● **Fragment źródłowy**

Strona którą oglądasz dotyczy poprzedniej kadencji sejmu. Aktualne informacje znajdziesz tutaj

9 punkt porządku dziennego:


Pytania w sprawach bieżących.


Poseł Dariusz Piontkowski:

    Panie Marszałku! Wysoka Izbo! Ponad rok temu pojawiły się pierwsze przypadki afrykańskiego pomoru świń wśród dzików na terenie woj. podlaskiego. Od tego czasu działania rządu w sprawie zwalczania tej choroby, która jest groźna dla populacji trzody chlewnej, są niezbyt widoczne. Stąd pytania dotyczące tego problemu.

    Po pierwsze, jakie działania podejmuje rząd, by ograniczyć skutki rozprzestrzeniania się ASF w woj. podlaskim? Po drugie, czy zostaną zrekompensowane rolnikom pełne skutki programu bioasekuracji, który powoli jest tam wdrażany? Po trzecie, czy prawdziwe są informacje, że Polska zgłosiła do Komisji Europejskiej wniosek o rozszerzenie stref ochronnych? Po czwarte, czy rząd wyrówna straty, które ponieśli rolnicy od czasu pojawienia się tej choroby w woj. podlaskim? Po piąte, czy rząd uruchomi redukcyjny odstrzał dzików oraz zabezpieczy środki na ten cel? I pytanie szóste: Czy rząd zapewni środki na zmianę profilu produkcji w wypadku wygaszenia hodowli trzody chlewnej przez rolników, zwłaszcza w strefie czerwonej? Bo pojawia się pomysł, aby zawiesić, przynajmniej na trzy lata, możliwość hodowli trzody chlewnej, zwłaszcza przez mniejszych rolników, mają oni otrzymać niewielkie odszkodowanie. Ale co mają robić dalej, czy będą mieli szansę zająć się inną działalnością gospodarczą? Minister Sawicki, gdy był w Białymstoku z wizytą, spotykał się z rolnikami, proponował całkowitą redukcję populacji dzików na terenie woj. podlaskiego. Zamiast tego okazuje się dziś, że ministerstwo nie chce przeznaczyć żadnych dodatkowych środków na odstrzał dzików, a jedyne pieniądze na ten cel, które się pojawiły, to są środki (Dzwonek) pochodzące z budżetu województwa. Są to środki zdecydowanie niewystarczające, bo wystarczają one na odstrzał około 500 dzików, a cała populacja w województwie to kilkanaście tysięcy sztuk.

● **Co należy zrobić**
Na odstrzał ilu dzików, według wystąpienia posła Dariusza Piontkowskiego w fragmencie źródłowym, wystarczają środki z budżetu województwa?

● **Segment danych**

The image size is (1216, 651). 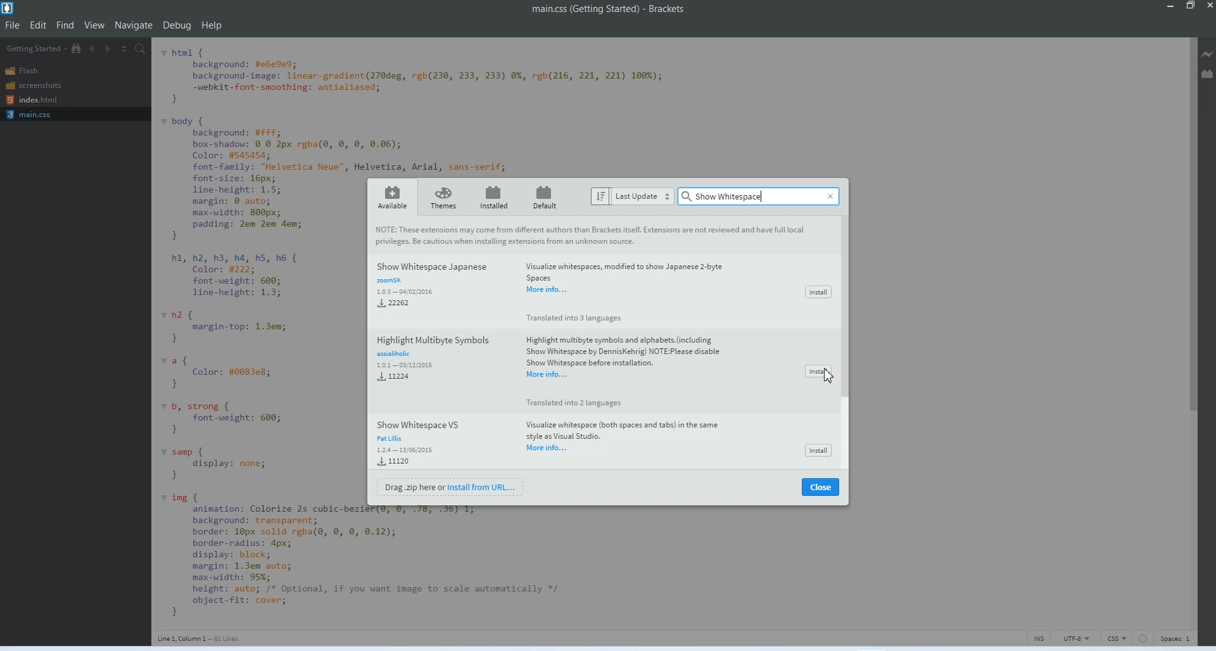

● **Pełna odpowiedź**
Na odstrzał około 500 dzików.